WHAT YOU WILL DO: When the line containing "Switch to the Resources tab" appears in the data below, begin copying there and stop only after the line containing "Screen dimensions: 470x567".

(Collected data)
# # # # # # #

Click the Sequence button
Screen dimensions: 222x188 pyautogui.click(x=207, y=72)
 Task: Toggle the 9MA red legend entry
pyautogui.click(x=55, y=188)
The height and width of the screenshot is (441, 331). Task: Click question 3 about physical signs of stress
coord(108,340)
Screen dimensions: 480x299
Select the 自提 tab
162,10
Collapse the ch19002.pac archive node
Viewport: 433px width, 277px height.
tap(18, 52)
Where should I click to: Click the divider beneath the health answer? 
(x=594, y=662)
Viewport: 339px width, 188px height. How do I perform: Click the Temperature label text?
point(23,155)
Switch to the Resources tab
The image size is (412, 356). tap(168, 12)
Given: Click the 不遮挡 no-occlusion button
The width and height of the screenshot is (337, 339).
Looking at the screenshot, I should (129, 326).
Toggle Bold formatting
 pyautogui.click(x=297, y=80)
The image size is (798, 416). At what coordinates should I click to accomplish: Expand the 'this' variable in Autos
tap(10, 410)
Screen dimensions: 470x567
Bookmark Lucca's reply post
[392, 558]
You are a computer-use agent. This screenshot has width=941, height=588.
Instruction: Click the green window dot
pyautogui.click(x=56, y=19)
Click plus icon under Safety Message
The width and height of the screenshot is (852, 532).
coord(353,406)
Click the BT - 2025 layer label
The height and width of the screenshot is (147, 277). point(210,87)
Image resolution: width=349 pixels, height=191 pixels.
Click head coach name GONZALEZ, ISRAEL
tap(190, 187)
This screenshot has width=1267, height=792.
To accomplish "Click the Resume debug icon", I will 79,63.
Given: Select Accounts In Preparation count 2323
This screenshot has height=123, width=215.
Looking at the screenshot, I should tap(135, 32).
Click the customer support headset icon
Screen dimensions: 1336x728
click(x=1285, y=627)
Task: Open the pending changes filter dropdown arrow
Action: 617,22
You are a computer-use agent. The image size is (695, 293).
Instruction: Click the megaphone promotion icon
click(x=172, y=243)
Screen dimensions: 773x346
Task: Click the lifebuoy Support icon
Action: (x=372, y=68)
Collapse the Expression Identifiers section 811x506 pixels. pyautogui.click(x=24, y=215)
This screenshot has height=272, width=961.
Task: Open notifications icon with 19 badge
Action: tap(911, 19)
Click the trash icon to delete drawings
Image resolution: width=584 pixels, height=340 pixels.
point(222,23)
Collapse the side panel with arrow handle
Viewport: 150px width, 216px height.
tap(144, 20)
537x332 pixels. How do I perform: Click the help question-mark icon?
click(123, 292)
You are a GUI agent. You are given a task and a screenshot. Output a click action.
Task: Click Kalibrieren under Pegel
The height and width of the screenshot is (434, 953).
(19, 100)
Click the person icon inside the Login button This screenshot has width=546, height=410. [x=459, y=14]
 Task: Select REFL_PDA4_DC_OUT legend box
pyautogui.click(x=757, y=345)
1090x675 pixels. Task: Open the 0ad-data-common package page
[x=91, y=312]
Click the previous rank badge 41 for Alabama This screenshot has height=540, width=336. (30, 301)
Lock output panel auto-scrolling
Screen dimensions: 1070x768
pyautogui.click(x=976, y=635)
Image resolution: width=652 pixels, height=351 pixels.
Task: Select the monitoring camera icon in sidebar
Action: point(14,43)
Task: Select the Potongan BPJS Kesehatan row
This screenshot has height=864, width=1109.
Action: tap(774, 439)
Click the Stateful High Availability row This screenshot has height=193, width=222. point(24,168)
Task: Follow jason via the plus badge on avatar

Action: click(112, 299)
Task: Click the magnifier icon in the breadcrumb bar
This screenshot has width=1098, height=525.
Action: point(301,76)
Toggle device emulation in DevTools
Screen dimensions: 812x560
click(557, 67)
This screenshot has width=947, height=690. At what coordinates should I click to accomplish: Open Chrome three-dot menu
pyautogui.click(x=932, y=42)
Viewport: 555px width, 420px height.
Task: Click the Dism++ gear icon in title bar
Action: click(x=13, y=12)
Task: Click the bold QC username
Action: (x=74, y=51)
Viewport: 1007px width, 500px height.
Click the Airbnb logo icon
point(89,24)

# # # # # # #

TASK RESPONSE:
Switch to the Resources tab
The image size is (412, 356). tap(168, 12)
Given: Click the 不遮挡 no-occlusion button
The width and height of the screenshot is (337, 339).
Looking at the screenshot, I should (129, 326).
Toggle Bold formatting
 pyautogui.click(x=297, y=80)
The image size is (798, 416). At what coordinates should I click to accomplish: Expand the 'this' variable in Autos
tap(10, 410)
Screen dimensions: 470x567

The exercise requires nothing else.